Kamis, 13 Januari 2011

Sad Cow Disease

A man is usually more careful of his money than of his principles.
~Oliver Wendell Holmes

I don’t eat animal products unless I know how the animal was raised and two somewhat terrifying recent reports suggest that neither should you. I try not to get all preachy about lifestyle. I believe that people should spend their short amount of time on earth doing things that make them happy. But the more I learn about the big food industry the more I’m convinced that they’re not in the shiny happy people business. Well, shiny maybe.

First, as reported at The Real Fitness Nerd, “The Center for a Liveable Future came out with this report recently illuminating us to the fact that 80% of all antibiotics sold in the US are used on farm animals, not so much to cure them of a sinus infection or a slight case of the clap, but to help facilitate rapid growth. From their blog:

Antibiotics, one of the world’s greatest medical discoveries, are slowly losing their effectiveness in fighting bacterial infections and the massive use of the drugs in food animals may be the biggest culprit. The growing threat of antibiotic resistance is largely due to the misuse and overuse of antibiotics in both people and animals, which leads to an increase in “super-bacteria”. However, people use a much smaller portion of antibiotics sold in this country compared to the amount set aside for food animals. In fact, according to new data just released by the Food and Drug Administration (FDA), of the antibiotics sold in 2009 for both people and food animals almost 80% were reserved for livestock and poultry. A huge portion of those antibiotics were never intended to fight bacterial infections, rather producers most likely administered them in continuous low-dosages through feed or water to increase the speed at which their animals grew. And that has many public health experts and scientists troubled.

Creepy on so many different levels.”


Creepy indeed, and that’s the lighter half of it. In a story from the San Francisco Chronicle titled The Most Important Disease You Probably Never Heard Of, David Barash links the massive rise in Crohn’s disease in people to poor animal raising practices by the meat industry.

Welcome to Johne’s (“yo-knees”), the most important disease that you probably never heard of. It is a serious, debilitating and sometimes fatal illness of cattle, goats, and sheep (among other animals), which the livestock and dairy industry is desperate to keep out of the public consciousness, despite the fact that it costs industrial agriculture many millions of dollars every year.

The reason for such industry reticence is that Johne’s disease in livestock is very similar – and possibly even identical – to Crohn’s disease in people, which currently afflicts an estimated 500,000 sufferers in North America alone, causing severe ulcerations of the gastrointestinal tract, immense pain, and loss of appetite and weight, often requiring surgical removal of the damaged bowel. And the big, dirty secret of today’s industrial dairy and meat producers is that animals suffering from flagrant Johne’s disease currently provide milk and meat directly to the American consumer.

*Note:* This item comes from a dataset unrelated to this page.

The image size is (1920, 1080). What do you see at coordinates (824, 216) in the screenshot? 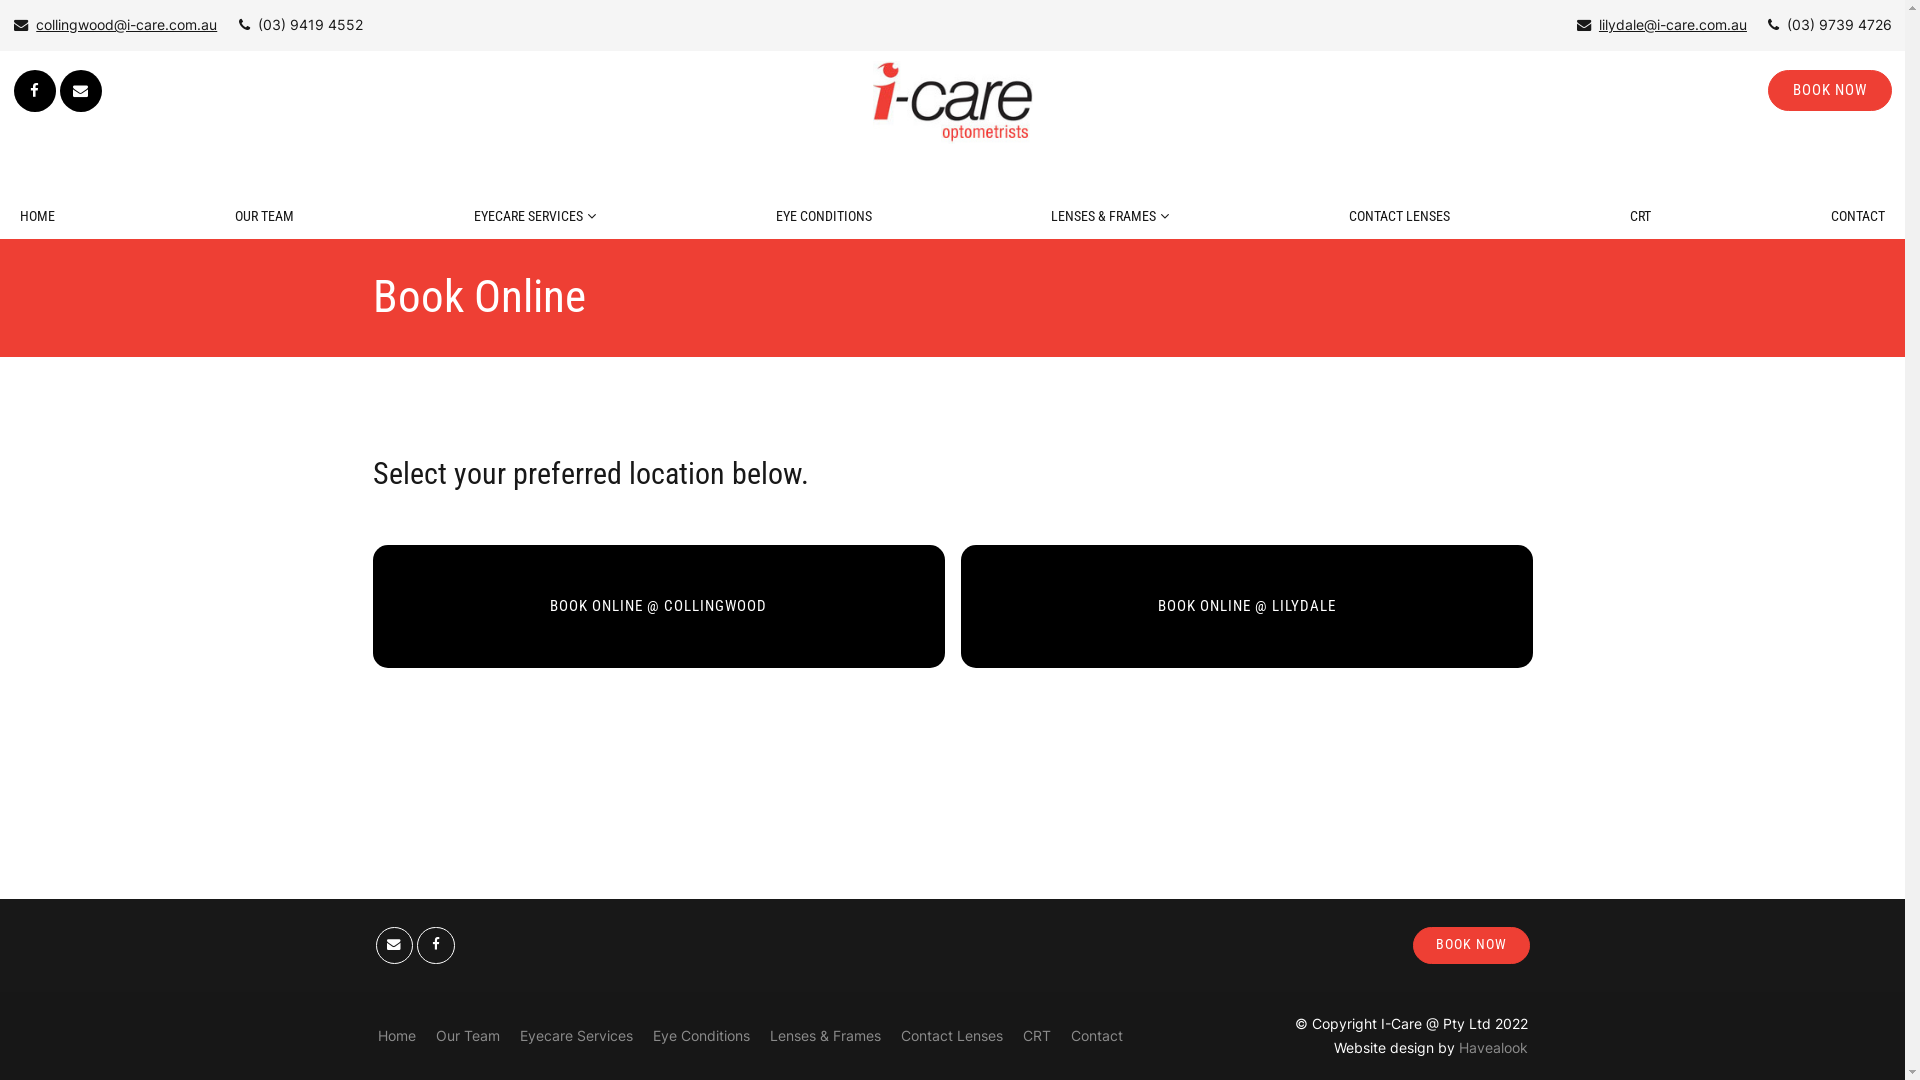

Of course, in the web of artificial life that is big food these topics are related. Is it any wonder that this new crop of artificially large livestock is being targeted by an illness causing their bodies to waste away? Methinks not so much. The article then delves into an interesting history of trial and error with antibiotics where we tout what goes well and bury what doesn’t. It’s all very scientific until:

This is itself an extraordinary fact, worth repeating and emphasizing: Cattle suffering from a severe bacterial infection related to tuberculosis and leprosy, characterized by pussy, intestinal ulcers and overall body wasting, and which may be literally identical to a pathogen that causes a devastating illness in genetically susceptible people, are – right now, as you read this – routinely being slaughtered, and their infected meat introduced into the food stream.

Wait! What?! No wonder he felt the need to write it twice. I don’t think you need to be a PETA activist to show a little animal compassion in this case. And regardless of the poor animals, I'm sure the cast of Jackass would enthusiastically choose a vomit omelet over a Whopper made from Johne’s-riddled livestock.

In an old western Paul Newman plays Hud, a despicable character; the black sheep son of a well-to-do rancher who is trying, unsuccessfully, to teach him to run the family business. In one scene the herd is infected with deadly hoof and mouth disease. Upon hearing they needed to be destroyed before they infect anyone else’s cattle Hud says, “They look ok to me. Can’t we sell them quickly before they look sick?” His father stares at him, almost unbelievably, with a look that conveys a lost cause as this human, surely now, is beyond the possibility of salvation says, “Son, you are an unprincipled man.” Hud kills his father and takes over the business. Given the situation as it stands, I think I may have been watching a documentary.